_Extracted records_
.....

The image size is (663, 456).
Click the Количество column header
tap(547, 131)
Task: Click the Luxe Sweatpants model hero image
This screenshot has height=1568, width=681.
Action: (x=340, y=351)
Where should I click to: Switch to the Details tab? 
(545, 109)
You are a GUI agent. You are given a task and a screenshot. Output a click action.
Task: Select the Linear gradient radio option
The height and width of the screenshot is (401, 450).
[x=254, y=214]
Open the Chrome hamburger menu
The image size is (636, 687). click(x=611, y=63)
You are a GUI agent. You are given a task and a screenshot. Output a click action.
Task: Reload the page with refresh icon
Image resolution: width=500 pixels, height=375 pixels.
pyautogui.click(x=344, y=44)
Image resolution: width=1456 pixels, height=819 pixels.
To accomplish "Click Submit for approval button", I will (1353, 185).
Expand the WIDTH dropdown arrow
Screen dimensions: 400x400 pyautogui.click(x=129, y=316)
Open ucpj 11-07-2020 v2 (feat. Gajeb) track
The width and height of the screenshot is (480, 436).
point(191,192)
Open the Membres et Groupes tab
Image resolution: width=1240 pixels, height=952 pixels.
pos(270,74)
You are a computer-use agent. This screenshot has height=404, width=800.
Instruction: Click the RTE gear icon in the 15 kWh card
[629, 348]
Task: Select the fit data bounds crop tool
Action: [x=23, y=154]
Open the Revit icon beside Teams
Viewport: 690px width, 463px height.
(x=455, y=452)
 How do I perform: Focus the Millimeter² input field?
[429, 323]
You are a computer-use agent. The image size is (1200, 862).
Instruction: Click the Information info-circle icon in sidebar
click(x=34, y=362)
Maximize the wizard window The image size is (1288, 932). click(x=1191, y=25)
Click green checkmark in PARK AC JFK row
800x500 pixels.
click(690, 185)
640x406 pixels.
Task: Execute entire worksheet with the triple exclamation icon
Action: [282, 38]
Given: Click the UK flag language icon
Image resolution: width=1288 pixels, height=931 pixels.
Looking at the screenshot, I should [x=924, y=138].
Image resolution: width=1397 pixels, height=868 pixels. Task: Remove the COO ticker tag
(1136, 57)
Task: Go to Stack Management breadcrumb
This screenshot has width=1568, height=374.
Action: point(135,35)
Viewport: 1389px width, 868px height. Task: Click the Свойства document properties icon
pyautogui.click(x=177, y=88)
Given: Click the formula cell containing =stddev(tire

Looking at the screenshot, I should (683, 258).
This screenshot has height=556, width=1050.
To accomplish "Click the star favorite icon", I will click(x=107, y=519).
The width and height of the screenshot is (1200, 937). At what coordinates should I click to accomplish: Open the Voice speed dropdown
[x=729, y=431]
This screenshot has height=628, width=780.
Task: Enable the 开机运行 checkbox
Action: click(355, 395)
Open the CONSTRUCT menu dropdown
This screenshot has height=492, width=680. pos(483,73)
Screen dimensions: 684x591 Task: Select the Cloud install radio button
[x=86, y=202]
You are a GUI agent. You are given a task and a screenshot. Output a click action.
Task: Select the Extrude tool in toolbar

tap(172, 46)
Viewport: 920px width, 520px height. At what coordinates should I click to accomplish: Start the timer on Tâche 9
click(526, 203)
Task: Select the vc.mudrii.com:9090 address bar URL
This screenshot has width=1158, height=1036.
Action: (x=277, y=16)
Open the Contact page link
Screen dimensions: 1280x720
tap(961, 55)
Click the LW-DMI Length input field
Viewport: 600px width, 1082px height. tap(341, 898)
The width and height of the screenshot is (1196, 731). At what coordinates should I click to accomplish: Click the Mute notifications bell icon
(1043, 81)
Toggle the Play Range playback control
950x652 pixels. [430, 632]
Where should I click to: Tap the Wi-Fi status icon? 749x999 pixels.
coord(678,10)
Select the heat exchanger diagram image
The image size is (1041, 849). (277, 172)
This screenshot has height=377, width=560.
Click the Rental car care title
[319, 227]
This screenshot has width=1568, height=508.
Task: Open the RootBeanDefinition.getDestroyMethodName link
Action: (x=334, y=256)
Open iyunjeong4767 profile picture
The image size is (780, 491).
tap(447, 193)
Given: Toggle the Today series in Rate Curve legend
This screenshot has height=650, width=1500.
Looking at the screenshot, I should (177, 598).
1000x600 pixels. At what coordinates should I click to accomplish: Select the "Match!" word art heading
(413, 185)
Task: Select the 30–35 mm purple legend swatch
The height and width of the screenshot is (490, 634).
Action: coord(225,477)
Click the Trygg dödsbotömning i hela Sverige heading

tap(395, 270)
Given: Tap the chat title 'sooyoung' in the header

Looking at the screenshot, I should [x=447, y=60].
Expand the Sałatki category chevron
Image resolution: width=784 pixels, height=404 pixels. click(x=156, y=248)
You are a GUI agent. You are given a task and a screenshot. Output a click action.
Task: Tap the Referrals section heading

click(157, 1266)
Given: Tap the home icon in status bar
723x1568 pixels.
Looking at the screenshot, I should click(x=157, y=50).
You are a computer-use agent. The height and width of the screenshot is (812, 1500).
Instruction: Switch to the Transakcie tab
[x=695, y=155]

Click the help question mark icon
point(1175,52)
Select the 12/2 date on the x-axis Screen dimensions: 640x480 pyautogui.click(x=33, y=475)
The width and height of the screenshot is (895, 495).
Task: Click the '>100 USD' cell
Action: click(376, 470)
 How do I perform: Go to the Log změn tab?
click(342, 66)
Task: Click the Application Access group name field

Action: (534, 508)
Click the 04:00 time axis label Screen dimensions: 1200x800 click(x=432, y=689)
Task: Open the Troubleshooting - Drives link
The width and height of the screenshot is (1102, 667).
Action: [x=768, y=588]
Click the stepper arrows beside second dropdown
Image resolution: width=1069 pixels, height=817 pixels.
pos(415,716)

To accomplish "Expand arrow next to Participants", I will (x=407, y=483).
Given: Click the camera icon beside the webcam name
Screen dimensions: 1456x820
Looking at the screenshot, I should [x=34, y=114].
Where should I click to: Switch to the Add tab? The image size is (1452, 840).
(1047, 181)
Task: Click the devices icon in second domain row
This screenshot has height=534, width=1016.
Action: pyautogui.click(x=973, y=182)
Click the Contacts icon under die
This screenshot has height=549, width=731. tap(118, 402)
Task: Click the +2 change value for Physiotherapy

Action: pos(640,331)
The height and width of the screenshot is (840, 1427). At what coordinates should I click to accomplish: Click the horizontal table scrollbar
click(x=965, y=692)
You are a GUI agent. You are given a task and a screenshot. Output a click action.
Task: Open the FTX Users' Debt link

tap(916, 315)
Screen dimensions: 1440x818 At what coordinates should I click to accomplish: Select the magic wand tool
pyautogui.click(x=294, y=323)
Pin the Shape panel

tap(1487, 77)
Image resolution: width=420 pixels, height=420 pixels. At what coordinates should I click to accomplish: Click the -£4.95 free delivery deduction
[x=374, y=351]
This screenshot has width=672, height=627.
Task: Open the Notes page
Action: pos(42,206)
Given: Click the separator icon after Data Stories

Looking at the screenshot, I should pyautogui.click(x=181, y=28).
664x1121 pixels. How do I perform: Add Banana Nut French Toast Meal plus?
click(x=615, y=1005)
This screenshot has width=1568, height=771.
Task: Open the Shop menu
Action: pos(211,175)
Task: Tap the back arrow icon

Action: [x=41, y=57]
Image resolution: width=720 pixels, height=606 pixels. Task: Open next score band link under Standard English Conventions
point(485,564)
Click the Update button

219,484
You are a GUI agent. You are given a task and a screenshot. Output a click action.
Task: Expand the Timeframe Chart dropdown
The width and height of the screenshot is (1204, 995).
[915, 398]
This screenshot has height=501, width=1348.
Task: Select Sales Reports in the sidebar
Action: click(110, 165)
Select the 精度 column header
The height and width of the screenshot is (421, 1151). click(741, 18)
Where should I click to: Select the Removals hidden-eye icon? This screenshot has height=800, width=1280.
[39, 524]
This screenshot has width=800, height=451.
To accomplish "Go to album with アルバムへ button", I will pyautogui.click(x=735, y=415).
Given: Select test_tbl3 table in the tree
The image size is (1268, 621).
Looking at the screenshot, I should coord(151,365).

.....

_Exercise requirements_
Reproduce word for word the material above, beginning with the line that contains "Open iyunjeong4767 profile picture" and ending with the line that contains "Task: Select the 30–35".

_Solution_
Open iyunjeong4767 profile picture
The image size is (780, 491).
tap(447, 193)
Given: Toggle the Today series in Rate Curve legend
This screenshot has height=650, width=1500.
Looking at the screenshot, I should (177, 598).
1000x600 pixels. At what coordinates should I click to accomplish: Select the "Match!" word art heading
(413, 185)
Task: Select the 30–35 mm purple legend swatch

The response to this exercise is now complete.